À sa libération, d’Éon est retournée à Londres où elle a continué à écrire et a rassemblé une grande bibliothèque des premières œuvres féministes. Elle a été accueillie de nouveau dans la société britannique en tant qu’héroïne, mais sa vie n’a jamais été ce qu’elle était autrefois.
Au début de la Révolution française en 1789, elle perdit sa pension et en 1810, elle mourut à 80 ans dans la misère. Elle avait vécu en tant que femme pendant 33 ans.
Pourtant le chevalier d’Eon continuait à confondre les gens jusque dans la mort. Les médecins qui ont examiné le corps de d’Éon ont découvert « des organes masculins parfaitement formés à tous égards », mais aussi des caractéristiques féminines.
L’historien Hugh Ryan suggère que d’Eon était transgenre et que « sa véritable identité transgenre [was] brillamment caché par le faux qu’elle avait revendiqué comme un écran de fumée ».

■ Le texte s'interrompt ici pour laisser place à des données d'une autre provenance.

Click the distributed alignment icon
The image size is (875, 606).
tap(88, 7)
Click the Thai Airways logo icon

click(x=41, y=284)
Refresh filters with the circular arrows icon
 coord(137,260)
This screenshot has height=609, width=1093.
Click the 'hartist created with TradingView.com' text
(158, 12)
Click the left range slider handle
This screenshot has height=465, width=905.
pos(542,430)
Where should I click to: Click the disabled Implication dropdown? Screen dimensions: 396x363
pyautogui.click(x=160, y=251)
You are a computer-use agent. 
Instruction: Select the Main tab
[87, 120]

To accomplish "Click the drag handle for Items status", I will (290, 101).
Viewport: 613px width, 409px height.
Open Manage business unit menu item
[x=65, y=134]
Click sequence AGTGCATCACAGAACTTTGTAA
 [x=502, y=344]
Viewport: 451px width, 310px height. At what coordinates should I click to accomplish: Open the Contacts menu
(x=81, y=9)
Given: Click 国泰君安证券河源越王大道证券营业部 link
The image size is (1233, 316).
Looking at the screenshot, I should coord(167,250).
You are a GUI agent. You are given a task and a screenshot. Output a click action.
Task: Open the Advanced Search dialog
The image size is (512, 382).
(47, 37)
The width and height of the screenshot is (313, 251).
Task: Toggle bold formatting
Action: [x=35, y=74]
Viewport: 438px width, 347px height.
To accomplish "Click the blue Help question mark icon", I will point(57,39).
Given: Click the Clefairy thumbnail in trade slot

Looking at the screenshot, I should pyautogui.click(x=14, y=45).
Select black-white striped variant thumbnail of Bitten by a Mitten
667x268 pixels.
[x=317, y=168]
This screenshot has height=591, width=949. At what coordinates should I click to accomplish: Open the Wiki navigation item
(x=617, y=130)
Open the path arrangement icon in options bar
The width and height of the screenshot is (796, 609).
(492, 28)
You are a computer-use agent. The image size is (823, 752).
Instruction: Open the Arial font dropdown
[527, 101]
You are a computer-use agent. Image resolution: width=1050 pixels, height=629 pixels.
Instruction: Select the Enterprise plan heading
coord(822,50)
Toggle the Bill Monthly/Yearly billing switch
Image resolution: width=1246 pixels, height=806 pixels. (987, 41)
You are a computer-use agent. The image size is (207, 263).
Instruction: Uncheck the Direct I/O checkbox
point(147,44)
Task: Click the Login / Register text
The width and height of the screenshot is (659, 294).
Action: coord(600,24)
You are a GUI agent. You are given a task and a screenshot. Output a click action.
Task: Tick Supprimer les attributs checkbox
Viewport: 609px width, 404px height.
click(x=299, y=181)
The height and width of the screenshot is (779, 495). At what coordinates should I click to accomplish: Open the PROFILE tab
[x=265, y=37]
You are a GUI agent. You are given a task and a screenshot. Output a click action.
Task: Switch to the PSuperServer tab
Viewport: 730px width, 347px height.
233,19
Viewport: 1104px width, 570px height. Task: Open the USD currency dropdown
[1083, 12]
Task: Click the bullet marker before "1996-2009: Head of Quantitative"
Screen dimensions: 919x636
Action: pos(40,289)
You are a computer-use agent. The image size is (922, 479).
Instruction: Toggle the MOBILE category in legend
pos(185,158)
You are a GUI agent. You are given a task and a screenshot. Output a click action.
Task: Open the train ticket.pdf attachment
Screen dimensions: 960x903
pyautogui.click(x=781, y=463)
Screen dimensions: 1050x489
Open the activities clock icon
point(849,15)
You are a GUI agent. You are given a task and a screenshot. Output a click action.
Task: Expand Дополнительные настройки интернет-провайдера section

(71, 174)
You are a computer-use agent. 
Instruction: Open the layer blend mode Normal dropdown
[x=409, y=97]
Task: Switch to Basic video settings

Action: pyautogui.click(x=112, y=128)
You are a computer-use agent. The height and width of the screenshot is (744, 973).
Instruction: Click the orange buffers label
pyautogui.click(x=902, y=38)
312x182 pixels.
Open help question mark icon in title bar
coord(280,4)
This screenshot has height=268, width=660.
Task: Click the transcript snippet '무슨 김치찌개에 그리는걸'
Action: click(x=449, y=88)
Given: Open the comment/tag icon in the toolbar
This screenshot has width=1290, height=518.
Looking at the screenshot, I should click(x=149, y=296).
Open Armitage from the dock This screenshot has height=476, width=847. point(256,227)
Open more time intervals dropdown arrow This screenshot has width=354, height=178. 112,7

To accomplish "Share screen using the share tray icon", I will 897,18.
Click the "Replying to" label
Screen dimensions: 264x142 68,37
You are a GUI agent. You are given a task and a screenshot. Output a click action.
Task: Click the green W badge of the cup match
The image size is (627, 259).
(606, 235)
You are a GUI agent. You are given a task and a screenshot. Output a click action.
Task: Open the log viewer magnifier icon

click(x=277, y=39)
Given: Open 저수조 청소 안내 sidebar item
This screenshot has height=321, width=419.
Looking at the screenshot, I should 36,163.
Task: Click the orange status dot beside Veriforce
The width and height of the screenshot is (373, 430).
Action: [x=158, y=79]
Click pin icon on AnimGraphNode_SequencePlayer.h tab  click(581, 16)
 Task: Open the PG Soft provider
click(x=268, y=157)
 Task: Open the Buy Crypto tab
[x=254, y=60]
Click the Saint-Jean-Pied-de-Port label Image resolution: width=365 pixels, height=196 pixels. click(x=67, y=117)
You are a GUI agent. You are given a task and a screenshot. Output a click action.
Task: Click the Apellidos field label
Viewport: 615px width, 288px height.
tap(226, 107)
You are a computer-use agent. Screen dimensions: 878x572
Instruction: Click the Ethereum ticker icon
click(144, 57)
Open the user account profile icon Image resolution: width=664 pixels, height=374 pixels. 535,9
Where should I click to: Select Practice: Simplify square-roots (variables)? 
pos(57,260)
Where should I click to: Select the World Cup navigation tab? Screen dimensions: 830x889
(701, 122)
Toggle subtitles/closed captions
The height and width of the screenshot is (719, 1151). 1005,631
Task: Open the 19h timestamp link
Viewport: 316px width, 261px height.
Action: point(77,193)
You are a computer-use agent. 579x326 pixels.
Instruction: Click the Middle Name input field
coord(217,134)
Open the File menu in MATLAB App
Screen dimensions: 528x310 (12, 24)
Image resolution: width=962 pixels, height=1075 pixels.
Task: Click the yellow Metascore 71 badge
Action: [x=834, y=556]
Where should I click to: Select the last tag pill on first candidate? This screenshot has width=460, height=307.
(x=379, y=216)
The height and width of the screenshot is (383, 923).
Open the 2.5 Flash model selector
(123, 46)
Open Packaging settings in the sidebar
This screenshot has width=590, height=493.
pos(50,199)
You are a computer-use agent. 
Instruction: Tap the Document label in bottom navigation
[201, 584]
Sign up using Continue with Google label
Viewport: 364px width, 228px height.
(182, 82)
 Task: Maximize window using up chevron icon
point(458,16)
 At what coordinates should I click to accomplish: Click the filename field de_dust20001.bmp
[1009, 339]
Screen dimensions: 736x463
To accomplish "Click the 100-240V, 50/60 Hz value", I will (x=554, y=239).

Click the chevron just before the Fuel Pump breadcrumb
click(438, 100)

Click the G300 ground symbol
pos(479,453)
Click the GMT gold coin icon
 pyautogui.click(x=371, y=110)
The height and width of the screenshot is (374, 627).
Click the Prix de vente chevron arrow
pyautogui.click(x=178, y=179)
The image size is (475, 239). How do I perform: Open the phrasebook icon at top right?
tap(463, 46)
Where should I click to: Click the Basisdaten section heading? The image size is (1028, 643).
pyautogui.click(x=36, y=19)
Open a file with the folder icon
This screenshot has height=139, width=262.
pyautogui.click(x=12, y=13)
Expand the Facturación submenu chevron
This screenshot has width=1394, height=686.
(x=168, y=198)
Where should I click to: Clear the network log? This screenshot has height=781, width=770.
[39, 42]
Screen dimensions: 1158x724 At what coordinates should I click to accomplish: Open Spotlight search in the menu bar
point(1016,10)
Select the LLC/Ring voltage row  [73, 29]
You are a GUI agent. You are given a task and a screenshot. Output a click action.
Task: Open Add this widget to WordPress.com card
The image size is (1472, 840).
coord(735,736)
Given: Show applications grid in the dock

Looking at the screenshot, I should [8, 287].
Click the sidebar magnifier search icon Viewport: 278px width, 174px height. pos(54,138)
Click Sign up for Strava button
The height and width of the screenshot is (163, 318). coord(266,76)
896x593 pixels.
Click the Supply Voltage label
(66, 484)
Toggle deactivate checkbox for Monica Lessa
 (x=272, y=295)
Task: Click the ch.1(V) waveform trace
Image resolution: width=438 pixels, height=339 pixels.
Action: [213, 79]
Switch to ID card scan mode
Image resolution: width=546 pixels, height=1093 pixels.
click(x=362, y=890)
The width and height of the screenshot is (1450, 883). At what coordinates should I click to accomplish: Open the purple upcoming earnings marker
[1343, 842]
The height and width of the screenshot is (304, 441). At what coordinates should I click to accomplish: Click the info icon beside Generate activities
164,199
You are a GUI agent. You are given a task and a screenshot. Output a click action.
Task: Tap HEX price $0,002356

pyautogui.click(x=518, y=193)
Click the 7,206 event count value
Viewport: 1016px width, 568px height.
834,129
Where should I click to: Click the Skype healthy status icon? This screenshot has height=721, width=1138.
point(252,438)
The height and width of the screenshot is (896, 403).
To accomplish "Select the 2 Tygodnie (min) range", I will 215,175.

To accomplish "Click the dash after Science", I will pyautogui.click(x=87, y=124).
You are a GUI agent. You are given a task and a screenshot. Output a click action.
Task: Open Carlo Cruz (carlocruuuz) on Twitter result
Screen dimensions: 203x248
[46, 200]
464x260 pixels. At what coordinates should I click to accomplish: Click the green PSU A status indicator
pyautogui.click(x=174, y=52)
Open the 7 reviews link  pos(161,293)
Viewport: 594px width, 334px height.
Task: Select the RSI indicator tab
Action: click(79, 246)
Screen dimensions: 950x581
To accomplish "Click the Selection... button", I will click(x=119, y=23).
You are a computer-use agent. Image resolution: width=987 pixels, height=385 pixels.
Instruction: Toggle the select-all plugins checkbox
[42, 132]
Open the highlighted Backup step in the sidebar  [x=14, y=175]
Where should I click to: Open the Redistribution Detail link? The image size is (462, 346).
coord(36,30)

Certains chercheurs pensent qu’elle était intersexe, notant une autopsie qui a trouvé une « rondeur inhabituelle dans la formation des membres » ainsi qu’une « poitrine remarquablement pleine ».
D’autres ont réfuté cette notion, arguant plutôt que la transition de d’Eon faisait en quelque sorte partie d’une stratégie sociale et politique plus large.
Quoi qu’il en soit, le mystère du sexe de d’Eon n’était qu’un aspect fascinant de sa vie. Il est impossible de dire comment elle se serait elle-même identifiée car la période de temps n’aurait pas eu le vocabulaire pour se décrire comme transgenre ou intersexe.
Mais nous pouvons dire avec certitude qu’elle était une personne vraiment remarquable, à la fois à son époque et maintenant.
« Il faut en effet reconnaître qu’elle est la personne la plus extraordinaire de l’époque », disait d’elle le registre annuel de Londres en 1781. « Nous n’avons été personne qui a réuni autant de talents militaires, politiques et littéraires.